Which lines below fall between the one containing "Task: Toggle italic formatting" and the one containing "This screenshot has height=320, width=326."? Repeat them exactly, counting both of those lines, and add nothing else.

DATASET RECORDS:

══════

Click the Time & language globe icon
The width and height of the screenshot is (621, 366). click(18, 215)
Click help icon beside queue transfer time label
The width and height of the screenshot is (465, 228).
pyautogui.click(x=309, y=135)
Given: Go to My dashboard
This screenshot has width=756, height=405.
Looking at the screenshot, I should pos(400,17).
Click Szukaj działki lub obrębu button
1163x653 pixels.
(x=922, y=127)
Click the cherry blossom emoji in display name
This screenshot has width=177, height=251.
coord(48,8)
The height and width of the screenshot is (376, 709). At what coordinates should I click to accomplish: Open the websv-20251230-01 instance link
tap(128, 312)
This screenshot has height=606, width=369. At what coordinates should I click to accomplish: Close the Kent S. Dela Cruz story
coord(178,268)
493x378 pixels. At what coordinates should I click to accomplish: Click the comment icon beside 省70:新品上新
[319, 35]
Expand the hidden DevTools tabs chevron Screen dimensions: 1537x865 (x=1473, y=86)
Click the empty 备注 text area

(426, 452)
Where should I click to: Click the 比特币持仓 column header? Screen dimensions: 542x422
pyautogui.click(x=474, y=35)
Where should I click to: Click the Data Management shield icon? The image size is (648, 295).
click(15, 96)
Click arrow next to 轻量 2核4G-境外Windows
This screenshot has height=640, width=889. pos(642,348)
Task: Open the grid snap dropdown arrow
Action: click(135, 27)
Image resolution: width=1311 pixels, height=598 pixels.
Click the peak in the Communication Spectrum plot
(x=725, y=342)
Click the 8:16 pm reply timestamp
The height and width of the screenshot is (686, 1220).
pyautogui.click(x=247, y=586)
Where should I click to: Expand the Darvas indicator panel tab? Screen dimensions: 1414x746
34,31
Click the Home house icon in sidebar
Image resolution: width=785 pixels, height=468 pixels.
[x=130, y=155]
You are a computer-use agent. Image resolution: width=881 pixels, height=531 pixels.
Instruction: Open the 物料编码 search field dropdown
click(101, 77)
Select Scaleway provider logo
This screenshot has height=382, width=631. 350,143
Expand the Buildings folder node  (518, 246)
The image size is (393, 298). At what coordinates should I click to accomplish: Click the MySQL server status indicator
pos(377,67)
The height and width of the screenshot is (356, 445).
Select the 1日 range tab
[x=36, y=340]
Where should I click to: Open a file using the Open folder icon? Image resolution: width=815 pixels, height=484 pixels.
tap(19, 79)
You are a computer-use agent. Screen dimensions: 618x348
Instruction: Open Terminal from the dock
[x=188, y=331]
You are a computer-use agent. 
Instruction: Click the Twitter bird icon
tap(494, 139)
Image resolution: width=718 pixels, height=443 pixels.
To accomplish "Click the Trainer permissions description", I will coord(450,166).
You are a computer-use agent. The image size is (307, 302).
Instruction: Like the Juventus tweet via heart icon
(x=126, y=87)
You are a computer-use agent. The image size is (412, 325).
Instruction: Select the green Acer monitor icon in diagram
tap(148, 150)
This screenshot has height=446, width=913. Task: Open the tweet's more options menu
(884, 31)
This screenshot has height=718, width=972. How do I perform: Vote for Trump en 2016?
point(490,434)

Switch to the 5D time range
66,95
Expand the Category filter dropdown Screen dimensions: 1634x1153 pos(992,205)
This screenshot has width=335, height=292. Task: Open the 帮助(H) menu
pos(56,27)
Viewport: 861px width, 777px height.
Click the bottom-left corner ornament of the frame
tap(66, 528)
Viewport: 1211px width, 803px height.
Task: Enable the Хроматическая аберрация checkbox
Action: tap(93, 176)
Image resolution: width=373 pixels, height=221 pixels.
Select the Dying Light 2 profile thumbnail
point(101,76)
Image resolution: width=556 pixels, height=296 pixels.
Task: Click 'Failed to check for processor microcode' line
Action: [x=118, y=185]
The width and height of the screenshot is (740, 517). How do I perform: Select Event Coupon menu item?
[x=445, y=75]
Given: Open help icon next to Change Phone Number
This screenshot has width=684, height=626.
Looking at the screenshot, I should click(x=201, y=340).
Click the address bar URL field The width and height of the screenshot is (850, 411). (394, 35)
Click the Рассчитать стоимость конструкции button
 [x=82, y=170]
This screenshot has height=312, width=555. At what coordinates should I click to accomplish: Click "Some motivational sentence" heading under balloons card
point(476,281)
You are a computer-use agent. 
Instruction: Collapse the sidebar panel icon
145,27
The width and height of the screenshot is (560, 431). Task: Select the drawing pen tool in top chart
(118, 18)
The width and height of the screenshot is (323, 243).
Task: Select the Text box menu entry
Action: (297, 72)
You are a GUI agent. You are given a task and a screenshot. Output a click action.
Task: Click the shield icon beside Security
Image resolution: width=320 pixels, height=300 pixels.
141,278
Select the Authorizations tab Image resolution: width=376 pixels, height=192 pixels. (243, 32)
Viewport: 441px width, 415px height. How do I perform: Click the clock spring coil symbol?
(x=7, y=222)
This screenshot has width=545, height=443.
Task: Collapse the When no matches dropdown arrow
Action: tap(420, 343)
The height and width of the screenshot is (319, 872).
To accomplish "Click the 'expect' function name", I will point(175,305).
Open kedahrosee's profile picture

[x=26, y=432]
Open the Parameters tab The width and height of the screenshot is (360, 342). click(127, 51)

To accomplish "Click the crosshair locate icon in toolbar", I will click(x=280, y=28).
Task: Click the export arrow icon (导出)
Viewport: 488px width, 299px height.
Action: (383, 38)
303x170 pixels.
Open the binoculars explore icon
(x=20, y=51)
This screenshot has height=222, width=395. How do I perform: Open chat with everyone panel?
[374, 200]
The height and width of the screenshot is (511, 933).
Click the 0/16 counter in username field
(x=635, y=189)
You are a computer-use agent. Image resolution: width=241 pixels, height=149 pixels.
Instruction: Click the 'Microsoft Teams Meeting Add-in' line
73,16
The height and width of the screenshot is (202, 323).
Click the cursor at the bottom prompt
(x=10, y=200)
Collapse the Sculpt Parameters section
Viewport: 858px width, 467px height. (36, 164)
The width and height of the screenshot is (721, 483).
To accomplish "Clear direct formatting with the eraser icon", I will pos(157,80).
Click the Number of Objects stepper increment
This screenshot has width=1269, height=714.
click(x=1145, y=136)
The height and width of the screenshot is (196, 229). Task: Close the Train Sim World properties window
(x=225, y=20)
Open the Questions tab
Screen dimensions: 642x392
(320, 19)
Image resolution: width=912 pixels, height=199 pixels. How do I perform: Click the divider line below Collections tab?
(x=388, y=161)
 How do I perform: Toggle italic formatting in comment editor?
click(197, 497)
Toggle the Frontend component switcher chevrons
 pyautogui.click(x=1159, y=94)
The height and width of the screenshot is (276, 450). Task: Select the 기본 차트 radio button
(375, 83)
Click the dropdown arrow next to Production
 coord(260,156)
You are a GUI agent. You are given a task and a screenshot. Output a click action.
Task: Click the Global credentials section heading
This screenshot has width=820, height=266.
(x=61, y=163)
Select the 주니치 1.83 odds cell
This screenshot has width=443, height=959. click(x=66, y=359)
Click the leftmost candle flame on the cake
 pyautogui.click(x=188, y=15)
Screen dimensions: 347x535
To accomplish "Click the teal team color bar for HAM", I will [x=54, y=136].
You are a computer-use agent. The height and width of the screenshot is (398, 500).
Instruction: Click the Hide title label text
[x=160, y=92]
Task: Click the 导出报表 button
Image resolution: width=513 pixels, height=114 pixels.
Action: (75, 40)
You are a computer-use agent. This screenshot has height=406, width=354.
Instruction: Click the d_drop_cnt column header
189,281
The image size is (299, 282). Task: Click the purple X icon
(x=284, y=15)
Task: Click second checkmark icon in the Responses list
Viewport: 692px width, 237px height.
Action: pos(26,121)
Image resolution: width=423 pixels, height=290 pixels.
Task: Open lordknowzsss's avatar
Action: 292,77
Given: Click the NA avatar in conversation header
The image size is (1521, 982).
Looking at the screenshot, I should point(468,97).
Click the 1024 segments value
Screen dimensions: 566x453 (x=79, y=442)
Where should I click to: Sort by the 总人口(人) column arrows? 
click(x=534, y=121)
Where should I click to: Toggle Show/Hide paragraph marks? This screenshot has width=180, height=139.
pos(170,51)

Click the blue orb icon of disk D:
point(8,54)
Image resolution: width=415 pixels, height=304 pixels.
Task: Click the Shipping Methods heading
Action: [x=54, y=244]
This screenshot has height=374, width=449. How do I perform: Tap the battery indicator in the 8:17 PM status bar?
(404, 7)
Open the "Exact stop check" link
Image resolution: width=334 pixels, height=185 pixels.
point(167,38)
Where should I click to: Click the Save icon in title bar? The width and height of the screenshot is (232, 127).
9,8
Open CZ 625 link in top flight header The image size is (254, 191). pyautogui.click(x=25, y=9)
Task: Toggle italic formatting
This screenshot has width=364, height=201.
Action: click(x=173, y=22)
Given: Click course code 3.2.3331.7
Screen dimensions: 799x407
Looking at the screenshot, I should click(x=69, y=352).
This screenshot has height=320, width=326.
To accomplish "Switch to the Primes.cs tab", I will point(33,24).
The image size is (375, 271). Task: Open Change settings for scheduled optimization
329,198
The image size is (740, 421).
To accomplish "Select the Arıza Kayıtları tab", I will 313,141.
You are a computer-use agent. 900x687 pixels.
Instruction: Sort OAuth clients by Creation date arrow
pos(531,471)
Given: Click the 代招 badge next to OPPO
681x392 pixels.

══════

WRITTEN RESPONSE:
Task: Toggle italic formatting
This screenshot has width=364, height=201.
Action: click(x=173, y=22)
Given: Click course code 3.2.3331.7
Screen dimensions: 799x407
Looking at the screenshot, I should click(x=69, y=352).
This screenshot has height=320, width=326.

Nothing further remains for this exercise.